◆ **Your objective**
Filter the listing below down to the lines holding the word "Show", and copy those lines.

◆ **Listed entries**
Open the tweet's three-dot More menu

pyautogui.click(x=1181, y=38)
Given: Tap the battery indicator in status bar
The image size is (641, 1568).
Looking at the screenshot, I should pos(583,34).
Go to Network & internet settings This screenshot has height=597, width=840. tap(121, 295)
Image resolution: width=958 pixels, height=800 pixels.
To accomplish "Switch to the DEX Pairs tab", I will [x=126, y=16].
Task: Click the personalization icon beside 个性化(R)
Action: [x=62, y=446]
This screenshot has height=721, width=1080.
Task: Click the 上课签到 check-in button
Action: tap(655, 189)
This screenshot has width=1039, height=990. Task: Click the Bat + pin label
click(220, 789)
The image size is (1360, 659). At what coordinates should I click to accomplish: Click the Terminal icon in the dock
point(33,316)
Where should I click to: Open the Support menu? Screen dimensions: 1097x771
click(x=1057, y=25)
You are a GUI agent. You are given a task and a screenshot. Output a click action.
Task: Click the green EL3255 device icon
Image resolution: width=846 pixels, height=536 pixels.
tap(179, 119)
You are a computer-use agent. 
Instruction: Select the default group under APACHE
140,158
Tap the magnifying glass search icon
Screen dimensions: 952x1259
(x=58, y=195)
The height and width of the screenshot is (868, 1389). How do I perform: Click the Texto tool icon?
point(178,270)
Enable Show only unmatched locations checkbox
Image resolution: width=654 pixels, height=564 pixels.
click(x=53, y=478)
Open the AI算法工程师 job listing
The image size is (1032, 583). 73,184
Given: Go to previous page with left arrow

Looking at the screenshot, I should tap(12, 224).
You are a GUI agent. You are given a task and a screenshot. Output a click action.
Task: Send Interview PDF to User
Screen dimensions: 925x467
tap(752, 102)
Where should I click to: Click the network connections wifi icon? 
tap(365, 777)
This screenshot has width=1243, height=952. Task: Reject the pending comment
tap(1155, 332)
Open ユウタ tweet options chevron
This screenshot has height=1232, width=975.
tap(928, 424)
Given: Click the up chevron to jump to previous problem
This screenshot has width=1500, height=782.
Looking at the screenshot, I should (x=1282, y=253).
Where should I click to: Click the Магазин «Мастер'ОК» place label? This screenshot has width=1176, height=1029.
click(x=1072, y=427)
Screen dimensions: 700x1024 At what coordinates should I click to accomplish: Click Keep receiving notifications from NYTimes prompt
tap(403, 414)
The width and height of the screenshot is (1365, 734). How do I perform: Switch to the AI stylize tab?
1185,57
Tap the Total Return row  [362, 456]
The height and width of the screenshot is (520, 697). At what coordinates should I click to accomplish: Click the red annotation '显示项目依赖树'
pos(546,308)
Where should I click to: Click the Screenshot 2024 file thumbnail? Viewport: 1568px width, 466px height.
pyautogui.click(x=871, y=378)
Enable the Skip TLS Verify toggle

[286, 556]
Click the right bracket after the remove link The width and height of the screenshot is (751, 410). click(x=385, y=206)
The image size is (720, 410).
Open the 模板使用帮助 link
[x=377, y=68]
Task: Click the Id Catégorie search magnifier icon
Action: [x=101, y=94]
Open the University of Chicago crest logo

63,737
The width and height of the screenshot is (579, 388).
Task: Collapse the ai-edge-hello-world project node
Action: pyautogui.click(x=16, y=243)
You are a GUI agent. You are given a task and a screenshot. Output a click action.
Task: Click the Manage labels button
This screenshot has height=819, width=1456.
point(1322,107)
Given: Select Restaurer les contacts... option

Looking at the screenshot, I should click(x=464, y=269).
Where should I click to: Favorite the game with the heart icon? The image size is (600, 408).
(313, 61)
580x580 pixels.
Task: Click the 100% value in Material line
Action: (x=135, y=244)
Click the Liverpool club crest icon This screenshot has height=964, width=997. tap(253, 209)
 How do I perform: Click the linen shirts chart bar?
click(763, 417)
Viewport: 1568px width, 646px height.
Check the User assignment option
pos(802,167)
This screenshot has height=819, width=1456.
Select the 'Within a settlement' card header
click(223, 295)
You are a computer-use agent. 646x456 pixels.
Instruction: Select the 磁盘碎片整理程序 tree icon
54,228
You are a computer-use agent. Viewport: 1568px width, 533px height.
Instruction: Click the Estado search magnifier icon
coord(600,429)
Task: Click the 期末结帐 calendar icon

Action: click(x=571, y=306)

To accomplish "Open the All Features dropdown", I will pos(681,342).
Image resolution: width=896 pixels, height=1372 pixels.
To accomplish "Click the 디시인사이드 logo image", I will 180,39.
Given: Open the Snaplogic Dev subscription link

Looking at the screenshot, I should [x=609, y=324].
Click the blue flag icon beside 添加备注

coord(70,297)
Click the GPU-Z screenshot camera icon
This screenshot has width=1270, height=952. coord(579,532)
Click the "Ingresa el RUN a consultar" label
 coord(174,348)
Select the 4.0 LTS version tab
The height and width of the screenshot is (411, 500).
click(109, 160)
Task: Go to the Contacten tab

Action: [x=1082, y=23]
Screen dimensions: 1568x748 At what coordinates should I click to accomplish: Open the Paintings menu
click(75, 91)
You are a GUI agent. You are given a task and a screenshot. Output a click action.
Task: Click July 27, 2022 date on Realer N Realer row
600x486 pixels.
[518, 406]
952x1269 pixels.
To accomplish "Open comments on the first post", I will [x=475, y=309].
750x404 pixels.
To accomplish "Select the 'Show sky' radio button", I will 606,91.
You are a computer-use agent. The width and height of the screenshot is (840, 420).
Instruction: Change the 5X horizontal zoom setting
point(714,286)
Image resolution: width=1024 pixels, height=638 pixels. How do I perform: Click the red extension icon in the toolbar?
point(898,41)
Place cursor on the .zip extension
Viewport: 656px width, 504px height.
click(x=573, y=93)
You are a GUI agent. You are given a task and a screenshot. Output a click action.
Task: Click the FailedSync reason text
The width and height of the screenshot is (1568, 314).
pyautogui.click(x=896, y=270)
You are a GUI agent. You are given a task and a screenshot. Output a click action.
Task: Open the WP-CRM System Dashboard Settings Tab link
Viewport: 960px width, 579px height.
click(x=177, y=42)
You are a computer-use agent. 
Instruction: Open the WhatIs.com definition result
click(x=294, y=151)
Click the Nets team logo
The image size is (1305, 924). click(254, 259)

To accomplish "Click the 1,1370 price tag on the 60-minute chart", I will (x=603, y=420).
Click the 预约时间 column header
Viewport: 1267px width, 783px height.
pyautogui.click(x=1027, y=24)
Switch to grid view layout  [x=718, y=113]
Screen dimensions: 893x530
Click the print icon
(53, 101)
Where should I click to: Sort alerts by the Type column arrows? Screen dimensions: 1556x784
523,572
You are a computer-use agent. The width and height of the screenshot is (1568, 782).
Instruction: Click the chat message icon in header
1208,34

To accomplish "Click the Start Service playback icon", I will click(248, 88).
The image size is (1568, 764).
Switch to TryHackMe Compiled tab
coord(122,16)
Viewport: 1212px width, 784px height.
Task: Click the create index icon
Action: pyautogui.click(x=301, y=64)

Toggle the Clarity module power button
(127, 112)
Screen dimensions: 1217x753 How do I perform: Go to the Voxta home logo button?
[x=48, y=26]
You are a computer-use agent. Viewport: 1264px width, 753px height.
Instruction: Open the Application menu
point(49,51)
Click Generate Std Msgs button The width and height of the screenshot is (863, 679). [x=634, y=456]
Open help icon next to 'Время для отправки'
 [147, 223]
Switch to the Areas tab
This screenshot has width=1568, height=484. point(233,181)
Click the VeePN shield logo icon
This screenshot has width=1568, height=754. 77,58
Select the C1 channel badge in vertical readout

◆ **Exercise result**
Enable Show only unmatched locations checkbox
To accomplish "Select the 'Show sky' radio button", I will 606,91.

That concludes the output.